-- START OF Document extract --

WASHINGTON — Just back from their own long break, Supreme Court justices set out Monday to resolve a politically charged fight over when the Senate’s absence gives the president the power to make temporary appointments to high-level positions without senators’ approval.

The legal battle is the outgrowth of partisan rancor over presidential appointees that has characterized Washington over the past 20 years, and especially since President Barack Obama took office in 2009.

Recess appointments have divided Democrats and Republicans, with views changing depending on which party holds the White House. But during more than 90 minutes of arguments Monday, the Obama administration was hard pressed to find support for its stand in favor of recess appointments from justices named by Republicans and Democrats alike – including Obama.

Justice Elena Kagan, an Obama nominee, seized on the political dispute to make the point to Solicitor General Donald Verrilli Jr. that “congressional intransigence” to Obama nominees may not be enough to win the court fight.

Kagan, Verrilli’s predecessor as Obama’s top Supreme Court lawyer, suggested that it “is the Senate’s role to determine whether they’re in recess.”

The court is writing on a blank slate as it considers for the first time the Constitution’s recess appointments clause. That clause allows the president to fill vacancies temporarily, but only when the Senate is in recess.

The constitutional issue may be new to the court, but two justices lived through the political tussle over nominations. Both Chief Justice John Roberts and Kagan were nominated to the federal appeals court in Washington, but saw their nominations blocked in the Senate. Roberts eventually won confirmation, but Kagan did not. And one of the lawyers involved in Monday’s case withdrew his nomination to the same court.

The Senate has “an absolute right not to confirm nominees that the President submits,” Roberts said.

The administration was “latching onto” the constitutional provision to combat the Senate’s refusal to act, even though it was written to deal with an era when horseback was the fastest mode of transportation and Congress was absent from Washington for long periods, Roberts said.

Even Justice Ruth Bader Ginsburg, perhaps Verrilli’s most sympathetic questioner, said at one point, “I think to be candid, the Senate is always available. They can be called back on very short notice.”

Monday’s case, the first argument at the court in more than a month, is a dispute over Obama’s appointments to the National Labor Relations Board in January 2012. Republicans and employers who objected to NLRB decisions made by those Obama appointees say the Senate was not in recess when Obama acted, and so any decisions made by the board were illegitimate.

-- END OF Document extract --
-- START OF Items --

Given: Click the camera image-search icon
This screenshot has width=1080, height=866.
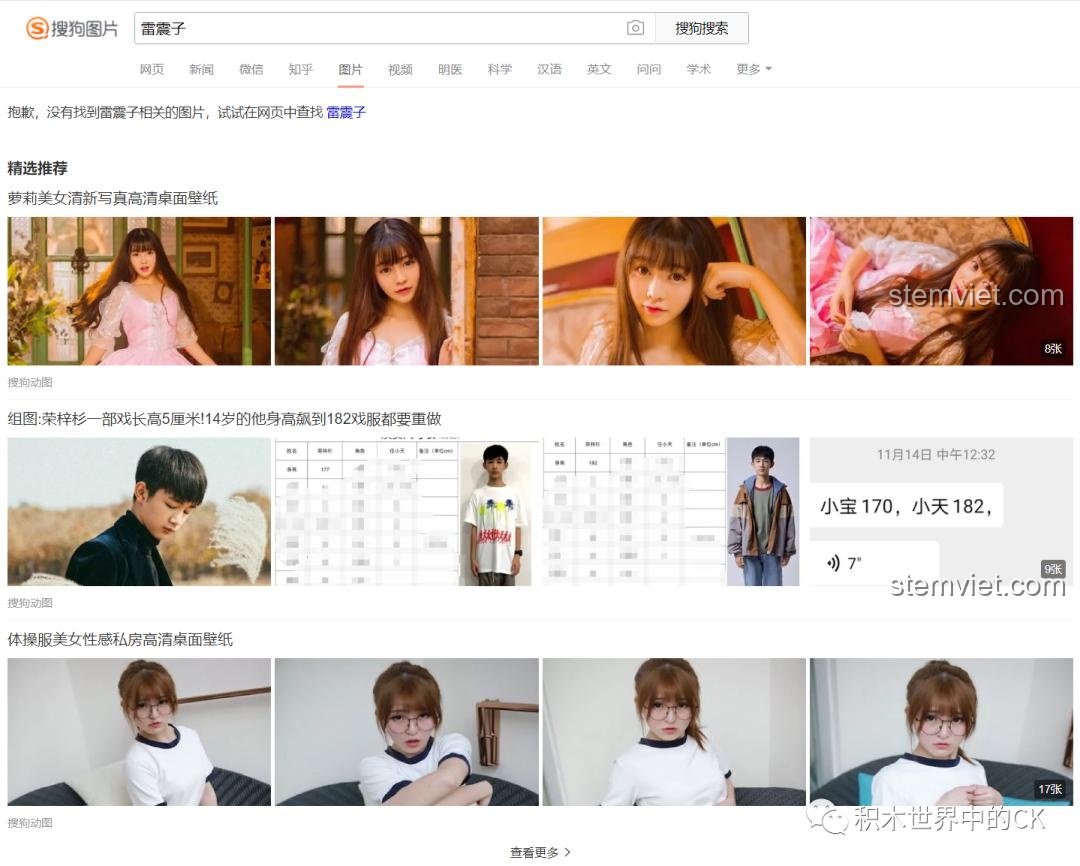Looking at the screenshot, I should click(635, 28).
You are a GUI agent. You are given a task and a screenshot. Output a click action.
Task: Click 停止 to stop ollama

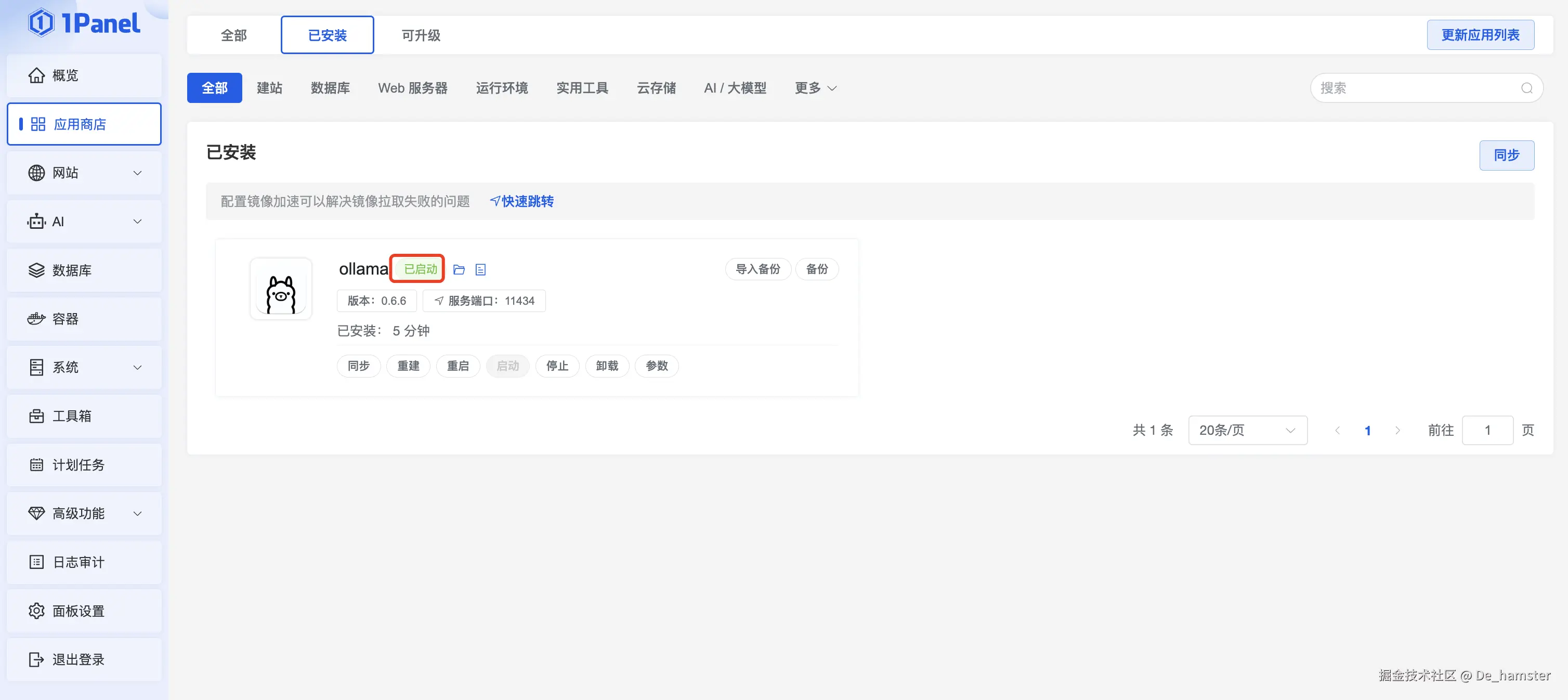(x=556, y=366)
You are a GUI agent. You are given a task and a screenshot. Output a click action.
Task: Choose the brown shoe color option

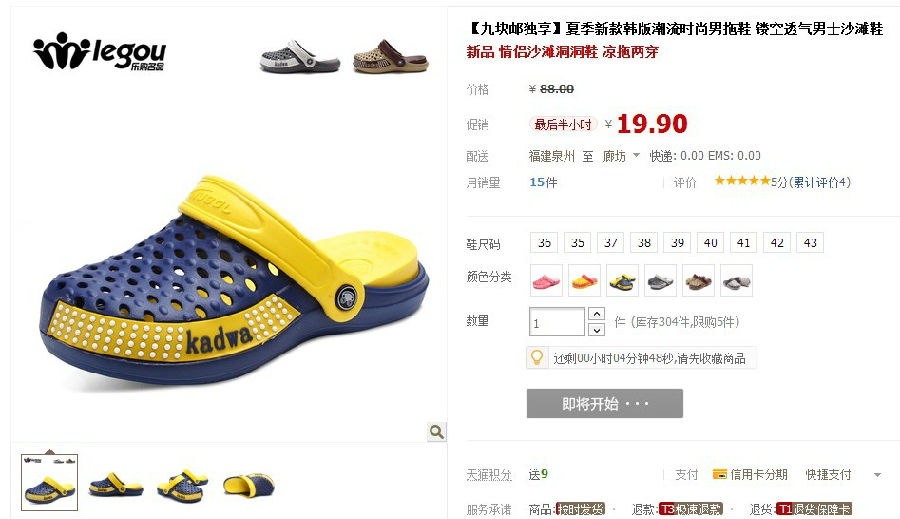[699, 281]
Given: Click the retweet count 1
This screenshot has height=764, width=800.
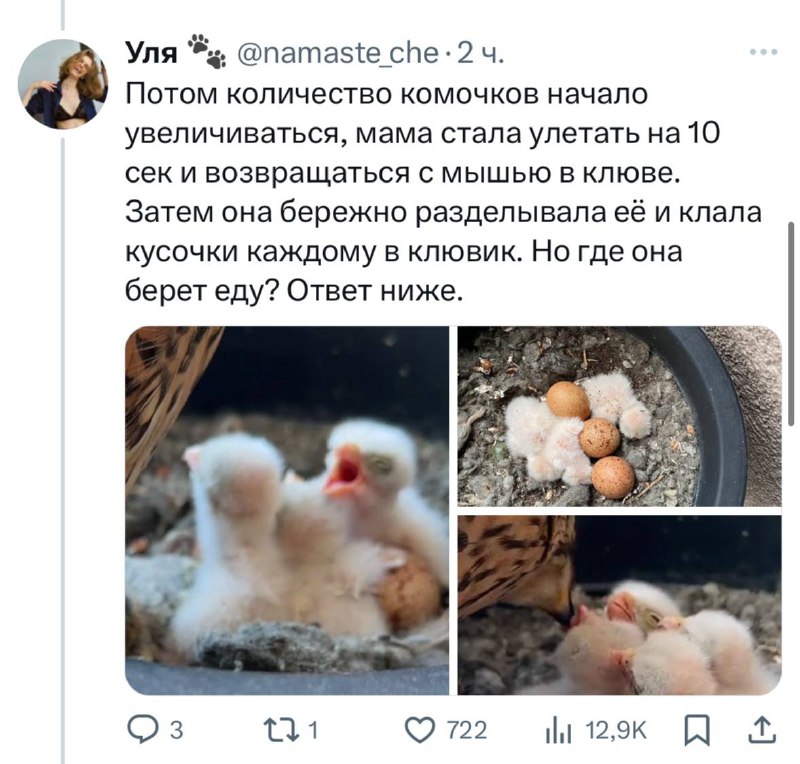Looking at the screenshot, I should [x=313, y=730].
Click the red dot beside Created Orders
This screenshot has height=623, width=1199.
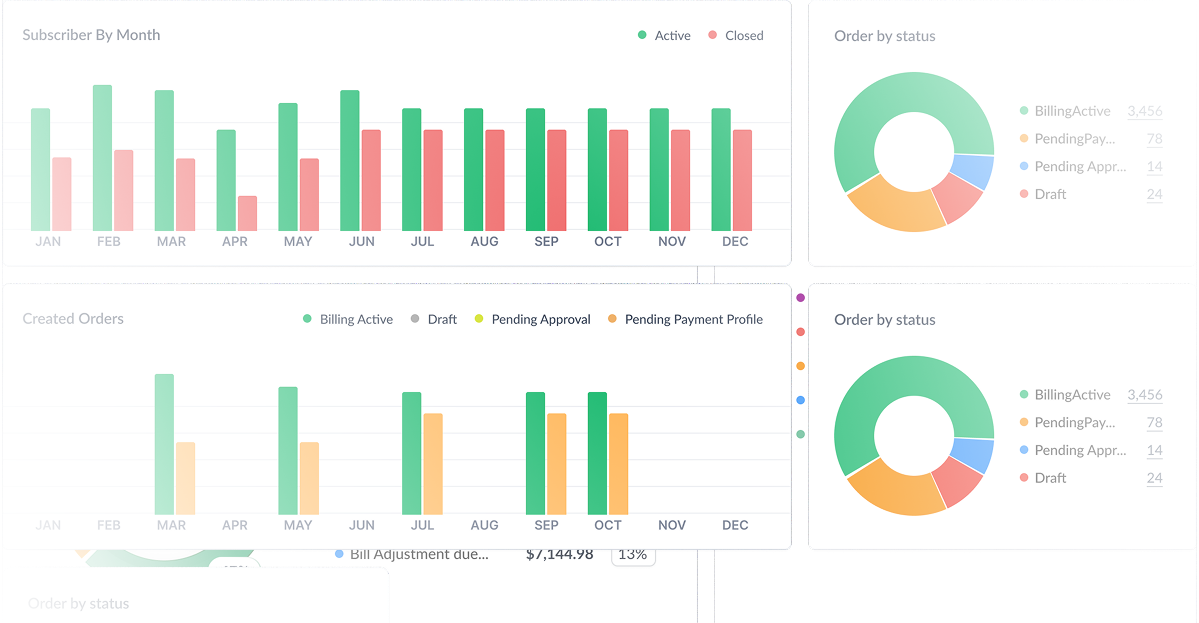(800, 332)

-- END OF Items --

__What you need to do__
[1] Rewrite the recess appointments article from "The legal battle" to "alike – including Obama.", switching "partisan rancor" to "political hostility".
[2] Continue the article about the Supreme Court recess appointments case from the point where it ends.
The rows are separate material and have nothing to do with the article on the Supreme Court recess appointments case.

__Responses by task__
[1]
The legal battle is the outgrowth of political hostility over presidential appointees that has characterized Washington over the past 20 years, and especially since President Barack Obama took office in 2009.

Recess appointments have divided Democrats and Republicans, with views changing depending on which party holds the White House. But during more than 90 minutes of arguments Monday, the Obama administration was hard pressed to find support for its stand in favor of recess appointments from justices named by Republicans and Democrats alike – including Obama.

[2]
There are three questions before the court — whether recess appointments can be made only during the once-a-year break between sessions of Congress, whether the vacancy must occur while the Senate is away in order to be filled during the same break and whether brief, pro forma sessions of the Senate, held every few days to break up a longer Senate hiatus, can prevent the president from making recess appointments.

The latter question offers the court a narrower way to rule on recess appointments.

Verrilli seemed to signal he would rather lose on that question than the first two. But under any circumstance he said, “You really are writing the recess appointments power out of the Constitution,” he said.

The importance of recess appointments has dimmed in recent months, since majority Democrats changed the Senate’s rules to make it harder for the minority party to block the president’s nominees to federal agencies and the courts.

But the issue could once again be front and center when the White House and Senate are controlled by different parties.

Senate Republicans’ refusal to allow votes for nominees to the NLRB and the new Consumer Financial Protection Bureau led Obama to make the temporary, or recess, appointments in January 2012.

Three federal appeals courts have said Obama overstepped his authority because the Senate was not in recess when he acted. The Supreme Court case involves a dispute between a Washington state bottling company and a local Teamsters union in which the NLRB sided with the union. The U.S. Circuit Court of Appeals for the District of Columbia overturned the board’s ruling, and hundreds more NLRB rulings could be voided if the Supreme Court upholds the appeals court decision.

Three federal appeals courts have upheld recess appointments in previous administrations.

Washington lawyer Miguel Estrada represented Senate Republicans on Monday. Estrada withdrew his appeals court nomination in 2003, after Senate Democrats used the rules that recently were changed to repeatedly prevent a vote on the Senate floor.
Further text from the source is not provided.